The merger agreement stipulates that ATSG’s common shareholders will receive $22.50 per share in cash once the deal is finalized, representing a significant premium considering the stock’s impressive 42.87% gain over the past six months. The expected closure of the merger is slated for the first half of 2025, pending the fulfillment of standard closing conditions and necessary regulatory consents. Post-merger, ATSG will operate as a privately held entity and will cease trading on the NASDAQ.
ATSG, known for its leasing services that include a fleet of Boeing (NYSE:BA) 767, Airbus A321, and soon, Airbus A330 converted freighters, also provides air cargo and passenger transportation solutions. The company’s subsidiaries offer a comprehensive range of services, from aircraft maintenance to airport ground services.
Stonepeak, headquartered in New York, manages approximately $72 billion in assets and invests in sectors such as digital infrastructure, energy transition, and transport and logistics. The firm operates globally with offices in key cities across the world.
The transaction is subject to customary closing conditions and regulatory approvals. As per the company’s announcement, the final voting results of the special meeting will be documented in a Form 8-K, which is to be filed with the U.S. Securities and Exchange Commission today.
This merger is anticipated to bring together ATSG’s air transport services, which generated $1.96 billion in revenue over the last twelve months, and Stonepeak’s investment expertise in infrastructure, potentially offering new opportunities for growth within the logistics and transport sectors. For deeper insights into merger valuations and comprehensive analysis, InvestingPro subscribers can access detailed financial health scores, additional ProTips, and expert research reports covering over 1,400 US stocks.
The information presented in this article is based on a press release statement from Air Transport Services Group, Inc.

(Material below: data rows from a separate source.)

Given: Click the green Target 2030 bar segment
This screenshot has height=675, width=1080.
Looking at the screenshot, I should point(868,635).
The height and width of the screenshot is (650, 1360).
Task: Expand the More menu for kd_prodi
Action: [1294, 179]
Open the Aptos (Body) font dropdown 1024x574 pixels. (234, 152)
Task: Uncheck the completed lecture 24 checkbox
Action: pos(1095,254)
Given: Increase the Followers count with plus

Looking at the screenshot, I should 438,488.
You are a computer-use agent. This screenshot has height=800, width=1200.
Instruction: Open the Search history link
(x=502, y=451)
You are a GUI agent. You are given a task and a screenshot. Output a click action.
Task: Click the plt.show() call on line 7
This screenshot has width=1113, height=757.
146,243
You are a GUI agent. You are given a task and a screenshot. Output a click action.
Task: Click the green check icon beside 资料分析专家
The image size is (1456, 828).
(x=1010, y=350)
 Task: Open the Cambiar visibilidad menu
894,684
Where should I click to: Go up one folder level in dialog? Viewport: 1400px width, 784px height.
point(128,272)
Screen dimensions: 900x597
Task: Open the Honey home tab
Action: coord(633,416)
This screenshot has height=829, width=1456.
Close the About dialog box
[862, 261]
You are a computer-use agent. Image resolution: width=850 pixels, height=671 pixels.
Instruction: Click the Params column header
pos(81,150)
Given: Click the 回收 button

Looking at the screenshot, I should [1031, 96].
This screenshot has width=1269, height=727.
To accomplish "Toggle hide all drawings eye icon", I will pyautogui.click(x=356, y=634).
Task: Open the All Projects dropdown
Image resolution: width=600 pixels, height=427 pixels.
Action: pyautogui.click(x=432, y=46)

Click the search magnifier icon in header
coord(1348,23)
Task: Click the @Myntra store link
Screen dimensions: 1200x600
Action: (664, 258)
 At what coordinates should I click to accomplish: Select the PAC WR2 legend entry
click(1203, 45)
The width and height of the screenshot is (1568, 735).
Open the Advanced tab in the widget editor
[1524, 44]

In other recent news, Air Transport Services Group, Inc. disclosed preliminary estimated unaudited financial results for the fourth quarter and the full year of 2024. The company anticipates its revenue for the year to range from $1.958 billion to $1.962 billion, with Adjusted EBITDA expected to lie between $545.1 million and $551.1 million. For the fourth quarter, Air Transport Services estimates revenue to be between $513 million and $517 million, and Adjusted EBITDA between $158 million and $164 million.
These figures are part of a potential debt financing transaction related to a pending acquisition. The acquisition by Stonepeak Nile Parent LLC and Stonepeak Nile MergerCo Inc. is still subject to regulatory approvals and customary closing conditions. It is important to note that these are recent developments and the company’s estimates are not yet finalized. They could differ materially from the final reported results due to the completion of financial closing procedures or other developments.
The company’s Adjusted EBITDA calculations exclude certain items to provide a clearer picture of the financial performance of its core operations. These figures are forward-looking statements based on current estimates and are subject to change.